Already steeped in nostalgia, SoHo oversaw Pop’s succession by minimalism and conceptualism, and Castelli never wavered in his support for artists like Judd, Flavin, Kosuth, and Nauman even though the press trashed them and buyers were at first scarce—and even though privately, twice visiting Nauman’s studio to see videos, he fell asleep. He was remarkable as a sexagenarian, then a septuagenarian for remaining so open to the new, never mind whether he himself “got” it.
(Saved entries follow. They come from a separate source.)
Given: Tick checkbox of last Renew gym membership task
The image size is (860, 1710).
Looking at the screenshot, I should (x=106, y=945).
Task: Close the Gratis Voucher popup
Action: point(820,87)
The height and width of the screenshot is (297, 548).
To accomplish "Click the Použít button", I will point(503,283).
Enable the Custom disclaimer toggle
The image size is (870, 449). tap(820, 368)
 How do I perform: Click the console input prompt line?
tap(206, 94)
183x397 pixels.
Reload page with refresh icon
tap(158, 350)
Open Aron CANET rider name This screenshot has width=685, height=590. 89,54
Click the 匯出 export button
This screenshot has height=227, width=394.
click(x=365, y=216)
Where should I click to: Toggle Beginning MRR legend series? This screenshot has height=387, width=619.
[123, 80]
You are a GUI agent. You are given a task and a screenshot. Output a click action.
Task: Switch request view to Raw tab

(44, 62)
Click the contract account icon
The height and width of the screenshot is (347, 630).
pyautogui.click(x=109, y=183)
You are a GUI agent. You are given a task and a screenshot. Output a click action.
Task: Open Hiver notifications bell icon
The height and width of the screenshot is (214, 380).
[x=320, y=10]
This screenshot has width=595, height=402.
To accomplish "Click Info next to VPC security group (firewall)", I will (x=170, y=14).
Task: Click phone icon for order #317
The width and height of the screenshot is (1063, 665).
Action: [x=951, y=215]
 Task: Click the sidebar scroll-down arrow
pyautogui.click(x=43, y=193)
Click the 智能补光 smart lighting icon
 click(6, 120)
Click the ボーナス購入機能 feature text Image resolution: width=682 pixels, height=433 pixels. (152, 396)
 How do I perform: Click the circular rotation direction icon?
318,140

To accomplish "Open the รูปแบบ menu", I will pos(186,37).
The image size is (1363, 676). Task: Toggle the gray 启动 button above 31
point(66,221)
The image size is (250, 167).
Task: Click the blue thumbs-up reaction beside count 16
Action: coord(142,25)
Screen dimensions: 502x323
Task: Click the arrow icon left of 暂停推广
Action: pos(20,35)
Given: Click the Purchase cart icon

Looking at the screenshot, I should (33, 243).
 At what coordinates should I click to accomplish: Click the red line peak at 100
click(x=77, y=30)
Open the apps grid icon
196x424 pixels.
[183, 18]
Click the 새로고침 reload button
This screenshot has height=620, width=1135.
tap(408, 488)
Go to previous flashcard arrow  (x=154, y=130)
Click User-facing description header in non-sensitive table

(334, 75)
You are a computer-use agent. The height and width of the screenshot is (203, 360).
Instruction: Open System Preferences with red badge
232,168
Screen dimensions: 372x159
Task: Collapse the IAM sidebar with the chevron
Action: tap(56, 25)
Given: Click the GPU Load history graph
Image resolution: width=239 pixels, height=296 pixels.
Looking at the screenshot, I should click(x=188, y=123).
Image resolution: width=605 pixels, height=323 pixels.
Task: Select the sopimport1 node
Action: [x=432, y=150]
Only toward the end did he lose what Morgan Spangle, who managed Castelli’s SoHo gallery from 1988 to 1994, calls “the antennae” that let him “surf the wave of that moment.” Spangle was talking about the late 1950s, but Castelli continued to stay afloat through the 1980s and even into the 1990s.

“He was, to the last,” writes Cohen-Solal,

a complex character, fascinating, mysterious, full of paradoxes: living the life of an amateur and of a “good-for-nothing” until the age of fifty…an inconstant family man, unfaithful husband, distant father…but presiding devotedly over an alternative family in the gallery, looking after staff, artists, and collectors alike; reconciling himself to his ancestry by unreflective and absolute erasure of his Jewishness, even as he must have known that his “genius” lay in a family tradition, which he never forgot even if he never spoke of it; he was a figure happily abounding in European idiosyncrasies while becoming a sort of exemplary postwar American.

Castelli was exceptional among dealers, but, as Cohen-Solal describes him, not alone in finding life and refuge, an identity, among the Warhols and Lichtensteins. His human story is almost typical. It’s the real social history of modern art.